What this task involves:
Print what the records say exactly, and omit the pictures.

Exercise data:

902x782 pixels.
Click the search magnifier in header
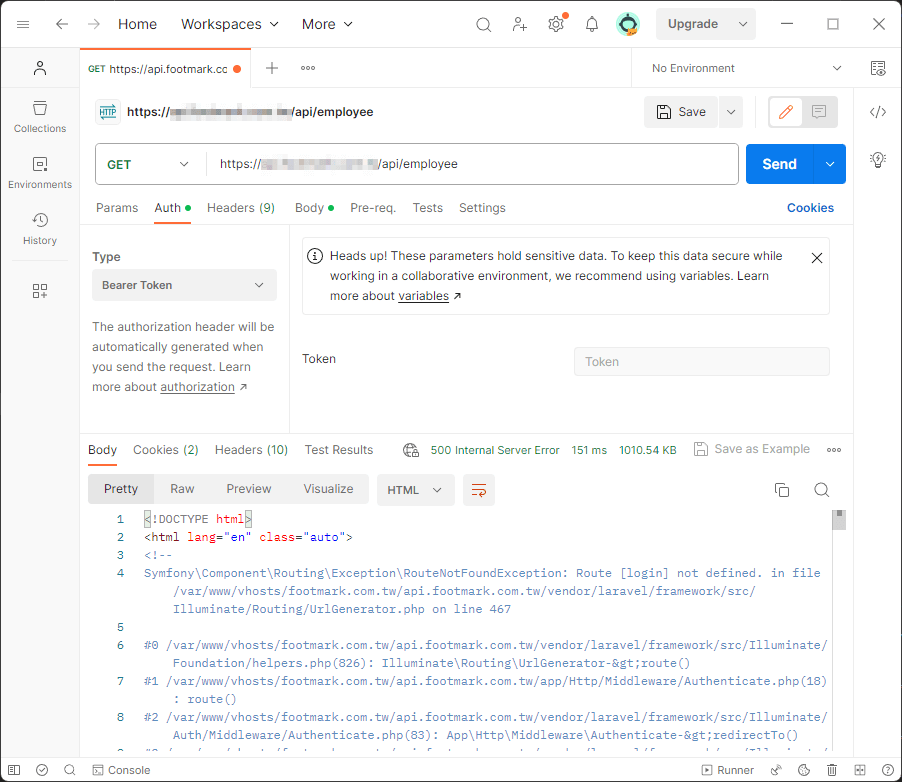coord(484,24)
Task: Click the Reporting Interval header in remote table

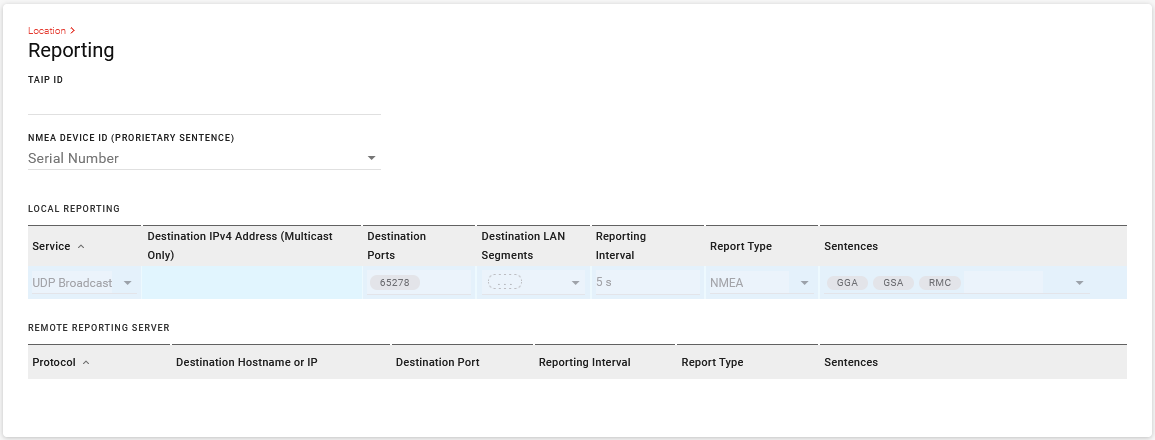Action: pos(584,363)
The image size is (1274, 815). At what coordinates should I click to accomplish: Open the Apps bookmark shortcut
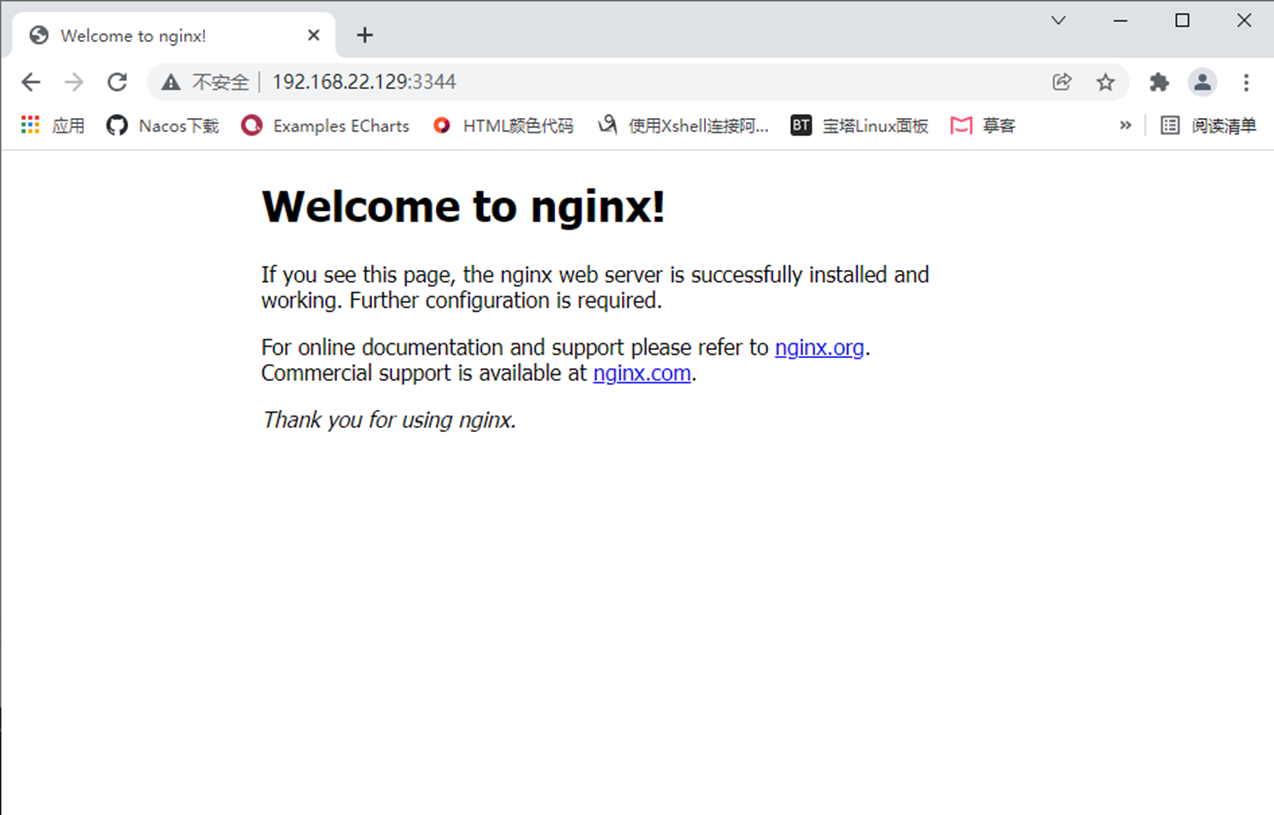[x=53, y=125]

Expected output:
902x782 pixels.
Click the search magnifier in header
coord(484,24)
Task: Click the Reporting Interval header in remote table

Action: pos(584,363)
The image size is (1274, 815). At what coordinates should I click to accomplish: Open the Apps bookmark shortcut
[x=53, y=125]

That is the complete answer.